Hard-pressed work tribunal sparks gripes
Tribunal staff dealing with labour complaints are beginning to complain themselves - of hard labour.
The workers want more hands to make light work of the surge in cases brought on by the economic downturn.
Some staff claim they are too busy to take sick leave, while others complain of having to take work home.
'Working in the Labour Tribunal is just like working in hell,' one presiding officer said. 'We simply do not have enough manpower to deal with the work.' Another presiding officer said most staff were spending at least two to three hours a day finishing their office work at home.
'No one dares take sick leave because their work would simply accumulate, like a snowball,' the officer said.

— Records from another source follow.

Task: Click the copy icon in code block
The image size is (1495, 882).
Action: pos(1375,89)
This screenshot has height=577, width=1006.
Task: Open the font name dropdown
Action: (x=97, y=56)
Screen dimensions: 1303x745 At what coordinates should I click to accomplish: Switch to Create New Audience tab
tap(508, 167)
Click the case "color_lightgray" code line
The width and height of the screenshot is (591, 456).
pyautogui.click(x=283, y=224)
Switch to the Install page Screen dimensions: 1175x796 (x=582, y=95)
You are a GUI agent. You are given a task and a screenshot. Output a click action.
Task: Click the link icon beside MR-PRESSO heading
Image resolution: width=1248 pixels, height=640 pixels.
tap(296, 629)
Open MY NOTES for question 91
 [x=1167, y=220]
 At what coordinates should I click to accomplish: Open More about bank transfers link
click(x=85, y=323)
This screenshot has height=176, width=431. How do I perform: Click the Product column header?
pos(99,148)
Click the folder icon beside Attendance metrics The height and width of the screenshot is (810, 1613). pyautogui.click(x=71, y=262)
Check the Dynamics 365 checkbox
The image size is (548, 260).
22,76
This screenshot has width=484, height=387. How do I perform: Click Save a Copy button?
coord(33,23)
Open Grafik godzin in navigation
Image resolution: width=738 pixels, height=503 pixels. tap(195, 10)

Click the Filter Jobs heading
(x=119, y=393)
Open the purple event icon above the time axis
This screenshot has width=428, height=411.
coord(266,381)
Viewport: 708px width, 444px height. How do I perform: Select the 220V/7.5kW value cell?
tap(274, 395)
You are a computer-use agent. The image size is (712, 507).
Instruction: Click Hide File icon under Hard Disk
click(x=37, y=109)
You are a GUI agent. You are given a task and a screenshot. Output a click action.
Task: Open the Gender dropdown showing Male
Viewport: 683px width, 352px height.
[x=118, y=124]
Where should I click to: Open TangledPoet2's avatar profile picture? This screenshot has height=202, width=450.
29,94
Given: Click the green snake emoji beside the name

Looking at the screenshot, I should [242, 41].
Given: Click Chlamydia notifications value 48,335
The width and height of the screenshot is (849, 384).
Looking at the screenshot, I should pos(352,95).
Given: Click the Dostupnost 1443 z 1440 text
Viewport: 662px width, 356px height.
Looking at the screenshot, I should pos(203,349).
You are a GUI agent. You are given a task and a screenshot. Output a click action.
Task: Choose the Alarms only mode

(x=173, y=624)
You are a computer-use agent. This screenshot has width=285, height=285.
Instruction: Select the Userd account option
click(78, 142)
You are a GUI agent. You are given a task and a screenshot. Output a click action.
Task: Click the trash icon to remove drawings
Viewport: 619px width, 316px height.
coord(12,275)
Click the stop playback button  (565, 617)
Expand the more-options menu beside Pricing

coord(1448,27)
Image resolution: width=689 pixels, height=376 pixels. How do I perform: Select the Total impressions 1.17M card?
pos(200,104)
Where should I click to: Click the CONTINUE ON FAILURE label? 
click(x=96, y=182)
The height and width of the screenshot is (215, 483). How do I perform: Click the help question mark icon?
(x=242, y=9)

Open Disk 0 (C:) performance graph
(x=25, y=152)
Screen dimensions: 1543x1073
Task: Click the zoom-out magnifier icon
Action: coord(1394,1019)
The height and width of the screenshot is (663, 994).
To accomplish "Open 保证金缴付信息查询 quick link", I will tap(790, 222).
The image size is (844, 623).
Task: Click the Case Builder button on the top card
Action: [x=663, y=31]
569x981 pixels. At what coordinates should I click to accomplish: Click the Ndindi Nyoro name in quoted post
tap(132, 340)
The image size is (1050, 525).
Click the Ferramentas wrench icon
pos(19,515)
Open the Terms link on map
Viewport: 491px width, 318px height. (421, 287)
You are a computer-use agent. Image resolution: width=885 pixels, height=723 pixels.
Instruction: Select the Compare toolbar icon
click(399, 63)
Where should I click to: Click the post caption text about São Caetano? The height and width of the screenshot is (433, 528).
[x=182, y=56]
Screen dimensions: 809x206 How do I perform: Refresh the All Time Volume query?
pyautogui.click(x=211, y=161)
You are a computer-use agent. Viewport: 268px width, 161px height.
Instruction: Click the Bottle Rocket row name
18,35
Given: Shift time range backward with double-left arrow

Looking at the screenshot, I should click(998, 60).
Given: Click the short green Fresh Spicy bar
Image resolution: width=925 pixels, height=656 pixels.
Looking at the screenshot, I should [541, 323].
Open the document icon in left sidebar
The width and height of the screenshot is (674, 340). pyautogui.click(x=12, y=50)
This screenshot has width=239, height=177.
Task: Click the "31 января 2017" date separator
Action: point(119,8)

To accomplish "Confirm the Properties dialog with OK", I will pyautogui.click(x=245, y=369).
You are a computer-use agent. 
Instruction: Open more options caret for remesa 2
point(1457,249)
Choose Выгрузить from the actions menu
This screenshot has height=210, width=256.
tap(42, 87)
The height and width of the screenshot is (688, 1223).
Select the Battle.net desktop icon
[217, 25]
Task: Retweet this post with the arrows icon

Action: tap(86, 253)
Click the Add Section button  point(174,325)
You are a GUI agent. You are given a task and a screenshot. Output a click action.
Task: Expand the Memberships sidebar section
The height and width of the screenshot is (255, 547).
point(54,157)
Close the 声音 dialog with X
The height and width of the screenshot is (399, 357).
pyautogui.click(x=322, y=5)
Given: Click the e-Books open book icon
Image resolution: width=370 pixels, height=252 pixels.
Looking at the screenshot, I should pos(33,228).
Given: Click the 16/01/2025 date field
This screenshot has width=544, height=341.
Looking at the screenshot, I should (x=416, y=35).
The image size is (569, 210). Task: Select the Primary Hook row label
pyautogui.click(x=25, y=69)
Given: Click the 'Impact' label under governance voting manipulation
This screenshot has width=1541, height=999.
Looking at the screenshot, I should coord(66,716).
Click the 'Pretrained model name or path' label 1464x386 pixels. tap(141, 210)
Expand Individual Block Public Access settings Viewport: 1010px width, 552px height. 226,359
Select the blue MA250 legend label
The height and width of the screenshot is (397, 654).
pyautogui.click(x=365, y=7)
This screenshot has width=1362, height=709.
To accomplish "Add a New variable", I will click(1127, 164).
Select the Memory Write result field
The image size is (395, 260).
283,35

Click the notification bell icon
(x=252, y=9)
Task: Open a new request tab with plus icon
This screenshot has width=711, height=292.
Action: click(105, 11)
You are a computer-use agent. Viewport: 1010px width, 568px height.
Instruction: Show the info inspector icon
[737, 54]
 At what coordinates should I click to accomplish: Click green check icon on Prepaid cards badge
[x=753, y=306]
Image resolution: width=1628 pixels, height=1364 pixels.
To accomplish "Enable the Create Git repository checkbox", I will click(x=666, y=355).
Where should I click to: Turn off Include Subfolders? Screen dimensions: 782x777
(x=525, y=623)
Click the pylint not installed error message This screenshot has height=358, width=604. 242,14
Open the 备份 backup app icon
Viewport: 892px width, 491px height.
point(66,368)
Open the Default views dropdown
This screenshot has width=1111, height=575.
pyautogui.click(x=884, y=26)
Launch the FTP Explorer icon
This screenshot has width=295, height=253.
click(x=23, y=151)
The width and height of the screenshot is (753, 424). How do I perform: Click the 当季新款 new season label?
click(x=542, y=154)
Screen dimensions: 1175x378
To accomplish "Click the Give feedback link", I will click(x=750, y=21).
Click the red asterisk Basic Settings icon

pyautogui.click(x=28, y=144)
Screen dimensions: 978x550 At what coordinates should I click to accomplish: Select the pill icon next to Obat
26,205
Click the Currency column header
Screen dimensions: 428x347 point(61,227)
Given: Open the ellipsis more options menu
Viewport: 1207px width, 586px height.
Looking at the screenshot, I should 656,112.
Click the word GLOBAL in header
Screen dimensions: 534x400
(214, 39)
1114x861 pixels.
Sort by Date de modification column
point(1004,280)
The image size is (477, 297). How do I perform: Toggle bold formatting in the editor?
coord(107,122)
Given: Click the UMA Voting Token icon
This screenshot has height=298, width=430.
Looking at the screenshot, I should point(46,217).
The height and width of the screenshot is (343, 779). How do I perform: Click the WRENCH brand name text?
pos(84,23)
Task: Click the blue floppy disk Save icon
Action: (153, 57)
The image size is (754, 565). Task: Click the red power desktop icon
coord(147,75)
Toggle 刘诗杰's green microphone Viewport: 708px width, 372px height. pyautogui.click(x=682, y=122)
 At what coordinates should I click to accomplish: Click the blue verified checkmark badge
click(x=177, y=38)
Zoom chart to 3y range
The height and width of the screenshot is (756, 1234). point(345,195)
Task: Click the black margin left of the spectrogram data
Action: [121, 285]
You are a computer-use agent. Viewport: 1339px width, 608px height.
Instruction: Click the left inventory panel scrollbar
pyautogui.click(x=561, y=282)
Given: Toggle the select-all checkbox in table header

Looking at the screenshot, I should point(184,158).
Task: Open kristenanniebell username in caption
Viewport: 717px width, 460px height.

An officer who interviews parties and compiles reports for adjudicators before court proceedings also claimed that the labour disputes were growing more complex, and as a result, demand more time per case.
'We have a tendency to sacrifice quality for quantity to show we are doing a good job. We are helpless because complaining is no use,' the officer said.
Labour Tribunal Registrar Chu Wai-yin denied the department was understaffed and claimed the tribunal was operating below capacity at present.
He said the economic downturn had triggered more cases but there was no plan to increase staff numbers.
In 1995, 7,645 cases were filed to the tribunal and in 1996, there were 7,862 cases. Last year, the number fell to 6,319.
Claims involved disputes over wages in lieu of notice, annual leave pay, severance pay and long service payments.